WHAT THIS TASK INVOLVES -> Once you have read the listing below, write all of it out again exactly.
[EXTRACTED DATA — start]
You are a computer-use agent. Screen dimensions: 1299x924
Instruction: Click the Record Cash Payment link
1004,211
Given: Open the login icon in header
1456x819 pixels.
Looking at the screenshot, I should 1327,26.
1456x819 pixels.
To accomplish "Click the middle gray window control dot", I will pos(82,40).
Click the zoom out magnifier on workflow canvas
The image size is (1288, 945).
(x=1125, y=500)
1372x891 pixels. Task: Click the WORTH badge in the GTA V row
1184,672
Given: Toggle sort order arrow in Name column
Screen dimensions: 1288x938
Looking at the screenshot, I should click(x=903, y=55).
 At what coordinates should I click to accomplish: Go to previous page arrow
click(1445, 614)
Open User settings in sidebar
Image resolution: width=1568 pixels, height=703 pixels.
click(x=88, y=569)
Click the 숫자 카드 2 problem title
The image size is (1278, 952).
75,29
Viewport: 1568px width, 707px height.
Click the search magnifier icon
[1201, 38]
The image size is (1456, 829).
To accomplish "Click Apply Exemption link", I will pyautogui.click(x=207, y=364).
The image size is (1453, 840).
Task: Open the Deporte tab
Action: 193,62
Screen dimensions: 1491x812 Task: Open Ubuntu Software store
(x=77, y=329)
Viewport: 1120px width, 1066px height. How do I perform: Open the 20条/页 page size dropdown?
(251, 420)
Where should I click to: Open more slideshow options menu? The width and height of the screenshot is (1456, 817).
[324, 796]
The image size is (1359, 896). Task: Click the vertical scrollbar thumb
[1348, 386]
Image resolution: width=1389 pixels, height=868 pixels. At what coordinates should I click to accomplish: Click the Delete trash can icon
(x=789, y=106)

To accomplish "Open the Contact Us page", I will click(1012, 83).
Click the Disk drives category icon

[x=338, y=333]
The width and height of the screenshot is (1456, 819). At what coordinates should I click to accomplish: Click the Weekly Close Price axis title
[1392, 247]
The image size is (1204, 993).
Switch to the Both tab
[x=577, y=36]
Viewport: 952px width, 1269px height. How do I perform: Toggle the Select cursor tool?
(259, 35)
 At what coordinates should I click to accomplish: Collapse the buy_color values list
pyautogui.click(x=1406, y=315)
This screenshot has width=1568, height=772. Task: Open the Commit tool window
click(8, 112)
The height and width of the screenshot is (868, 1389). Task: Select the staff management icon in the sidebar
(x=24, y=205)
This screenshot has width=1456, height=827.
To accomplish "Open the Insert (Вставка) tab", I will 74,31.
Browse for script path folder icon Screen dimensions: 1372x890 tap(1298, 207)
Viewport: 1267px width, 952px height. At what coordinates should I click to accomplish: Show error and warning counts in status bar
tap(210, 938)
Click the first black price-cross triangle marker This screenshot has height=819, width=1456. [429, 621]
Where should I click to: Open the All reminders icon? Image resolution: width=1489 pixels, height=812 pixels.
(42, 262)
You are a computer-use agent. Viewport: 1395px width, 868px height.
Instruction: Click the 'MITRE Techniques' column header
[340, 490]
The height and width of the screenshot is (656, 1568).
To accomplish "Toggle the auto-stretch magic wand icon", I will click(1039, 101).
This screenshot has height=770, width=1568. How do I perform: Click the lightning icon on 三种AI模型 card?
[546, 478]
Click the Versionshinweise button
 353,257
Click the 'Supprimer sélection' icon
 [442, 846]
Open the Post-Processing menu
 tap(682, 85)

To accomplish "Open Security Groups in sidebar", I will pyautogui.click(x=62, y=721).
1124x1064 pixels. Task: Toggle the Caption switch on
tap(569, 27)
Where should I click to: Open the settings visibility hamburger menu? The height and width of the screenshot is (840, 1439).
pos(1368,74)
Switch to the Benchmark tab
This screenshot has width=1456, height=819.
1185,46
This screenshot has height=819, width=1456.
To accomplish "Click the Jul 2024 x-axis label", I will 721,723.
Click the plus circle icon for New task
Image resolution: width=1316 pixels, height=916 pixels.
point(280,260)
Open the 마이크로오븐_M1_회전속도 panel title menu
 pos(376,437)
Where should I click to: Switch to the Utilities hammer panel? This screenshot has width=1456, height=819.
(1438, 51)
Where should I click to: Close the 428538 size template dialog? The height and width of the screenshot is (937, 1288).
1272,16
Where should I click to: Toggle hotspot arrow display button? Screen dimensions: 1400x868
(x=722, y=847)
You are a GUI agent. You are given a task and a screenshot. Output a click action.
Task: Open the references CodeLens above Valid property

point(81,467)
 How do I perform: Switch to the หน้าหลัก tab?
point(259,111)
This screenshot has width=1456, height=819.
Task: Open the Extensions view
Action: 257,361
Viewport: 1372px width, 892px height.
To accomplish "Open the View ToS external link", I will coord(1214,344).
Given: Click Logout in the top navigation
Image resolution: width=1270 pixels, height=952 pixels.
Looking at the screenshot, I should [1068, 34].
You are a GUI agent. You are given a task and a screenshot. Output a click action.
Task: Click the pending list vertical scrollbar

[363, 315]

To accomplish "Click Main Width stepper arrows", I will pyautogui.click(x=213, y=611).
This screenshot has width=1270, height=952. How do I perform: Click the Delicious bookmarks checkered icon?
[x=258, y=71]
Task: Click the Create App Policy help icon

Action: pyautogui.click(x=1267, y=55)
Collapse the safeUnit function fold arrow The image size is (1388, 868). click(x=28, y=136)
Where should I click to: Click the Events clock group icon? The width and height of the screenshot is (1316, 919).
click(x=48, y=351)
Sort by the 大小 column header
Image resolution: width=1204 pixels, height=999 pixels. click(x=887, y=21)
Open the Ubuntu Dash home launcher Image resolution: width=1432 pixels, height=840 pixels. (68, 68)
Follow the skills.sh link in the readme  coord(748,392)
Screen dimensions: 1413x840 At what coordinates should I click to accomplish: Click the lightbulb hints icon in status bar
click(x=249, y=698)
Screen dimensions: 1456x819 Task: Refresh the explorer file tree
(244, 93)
[EXTRACTED DATA — finish]
RESPONSE FOR THIS EXERCISE ->
You are a computer-use agent. Screen dimensions: 1299x924
Instruction: Click the Record Cash Payment link
1004,211
Given: Open the login icon in header
1456x819 pixels.
Looking at the screenshot, I should 1327,26.
1456x819 pixels.
To accomplish "Click the middle gray window control dot", I will pos(82,40).
Click the zoom out magnifier on workflow canvas
The image size is (1288, 945).
(x=1125, y=500)
1372x891 pixels. Task: Click the WORTH badge in the GTA V row
1184,672
Given: Toggle sort order arrow in Name column
Screen dimensions: 1288x938
Looking at the screenshot, I should click(x=903, y=55).
 At what coordinates should I click to accomplish: Go to previous page arrow
click(1445, 614)
Open User settings in sidebar
Image resolution: width=1568 pixels, height=703 pixels.
click(x=88, y=569)
Click the 숫자 카드 2 problem title
The image size is (1278, 952).
75,29
Viewport: 1568px width, 707px height.
Click the search magnifier icon
[1201, 38]
The image size is (1456, 829).
To accomplish "Click Apply Exemption link", I will pyautogui.click(x=207, y=364).
The image size is (1453, 840).
Task: Open the Deporte tab
Action: 193,62
Screen dimensions: 1491x812 Task: Open Ubuntu Software store
(x=77, y=329)
Viewport: 1120px width, 1066px height. How do I perform: Open the 20条/页 page size dropdown?
(251, 420)
Where should I click to: Open more slideshow options menu? The width and height of the screenshot is (1456, 817).
[324, 796]
The image size is (1359, 896). Task: Click the vertical scrollbar thumb
[1348, 386]
Image resolution: width=1389 pixels, height=868 pixels. At what coordinates should I click to accomplish: Click the Delete trash can icon
(x=789, y=106)

To accomplish "Open the Contact Us page", I will click(1012, 83).
Click the Disk drives category icon

[x=338, y=333]
The width and height of the screenshot is (1456, 819). At what coordinates should I click to accomplish: Click the Weekly Close Price axis title
[1392, 247]
The image size is (1204, 993).
Switch to the Both tab
[x=577, y=36]
Viewport: 952px width, 1269px height. How do I perform: Toggle the Select cursor tool?
(259, 35)
 At what coordinates should I click to accomplish: Collapse the buy_color values list
pyautogui.click(x=1406, y=315)
This screenshot has width=1568, height=772. Task: Open the Commit tool window
click(8, 112)
The height and width of the screenshot is (868, 1389). Task: Select the staff management icon in the sidebar
(x=24, y=205)
This screenshot has width=1456, height=827.
To accomplish "Open the Insert (Вставка) tab", I will 74,31.
Browse for script path folder icon Screen dimensions: 1372x890 tap(1298, 207)
Viewport: 1267px width, 952px height. At what coordinates should I click to accomplish: Show error and warning counts in status bar
tap(210, 938)
Click the first black price-cross triangle marker This screenshot has height=819, width=1456. [429, 621]
Where should I click to: Open the All reminders icon? Image resolution: width=1489 pixels, height=812 pixels.
(42, 262)
You are a computer-use agent. Viewport: 1395px width, 868px height.
Instruction: Click the 'MITRE Techniques' column header
[340, 490]
The height and width of the screenshot is (656, 1568).
To accomplish "Toggle the auto-stretch magic wand icon", I will click(1039, 101).
This screenshot has height=770, width=1568. How do I perform: Click the lightning icon on 三种AI模型 card?
[546, 478]
Click the Versionshinweise button
 353,257
Click the 'Supprimer sélection' icon
 [442, 846]
Open the Post-Processing menu
 tap(682, 85)

To accomplish "Open Security Groups in sidebar", I will pyautogui.click(x=62, y=721).
1124x1064 pixels. Task: Toggle the Caption switch on
tap(569, 27)
Where should I click to: Open the settings visibility hamburger menu? The height and width of the screenshot is (840, 1439).
pos(1368,74)
Switch to the Benchmark tab
This screenshot has width=1456, height=819.
1185,46
This screenshot has height=819, width=1456.
To accomplish "Click the Jul 2024 x-axis label", I will 721,723.
Click the plus circle icon for New task
Image resolution: width=1316 pixels, height=916 pixels.
point(280,260)
Open the 마이크로오븐_M1_회전속도 panel title menu
 pos(376,437)
Where should I click to: Switch to the Utilities hammer panel? This screenshot has width=1456, height=819.
(1438, 51)
Where should I click to: Close the 428538 size template dialog? The height and width of the screenshot is (937, 1288).
1272,16
Where should I click to: Toggle hotspot arrow display button? Screen dimensions: 1400x868
(x=722, y=847)
You are a GUI agent. You are given a task and a screenshot. Output a click action.
Task: Open the references CodeLens above Valid property

point(81,467)
 How do I perform: Switch to the หน้าหลัก tab?
point(259,111)
This screenshot has width=1456, height=819.
Task: Open the Extensions view
Action: 257,361
Viewport: 1372px width, 892px height.
To accomplish "Open the View ToS external link", I will coord(1214,344).
Given: Click Logout in the top navigation
Image resolution: width=1270 pixels, height=952 pixels.
Looking at the screenshot, I should [1068, 34].
You are a GUI agent. You are given a task and a screenshot. Output a click action.
Task: Click the pending list vertical scrollbar

[363, 315]

To accomplish "Click Main Width stepper arrows", I will pyautogui.click(x=213, y=611).
This screenshot has width=1270, height=952. How do I perform: Click the Delicious bookmarks checkered icon?
[x=258, y=71]
Task: Click the Create App Policy help icon

Action: pyautogui.click(x=1267, y=55)
Collapse the safeUnit function fold arrow The image size is (1388, 868). click(x=28, y=136)
Where should I click to: Click the Events clock group icon? The width and height of the screenshot is (1316, 919).
click(x=48, y=351)
Sort by the 大小 column header
Image resolution: width=1204 pixels, height=999 pixels. click(x=887, y=21)
Open the Ubuntu Dash home launcher Image resolution: width=1432 pixels, height=840 pixels. (68, 68)
Follow the skills.sh link in the readme  coord(748,392)
Screen dimensions: 1413x840 At what coordinates should I click to accomplish: Click the lightbulb hints icon in status bar
click(x=249, y=698)
Screen dimensions: 1456x819 Task: Refresh the explorer file tree
(244, 93)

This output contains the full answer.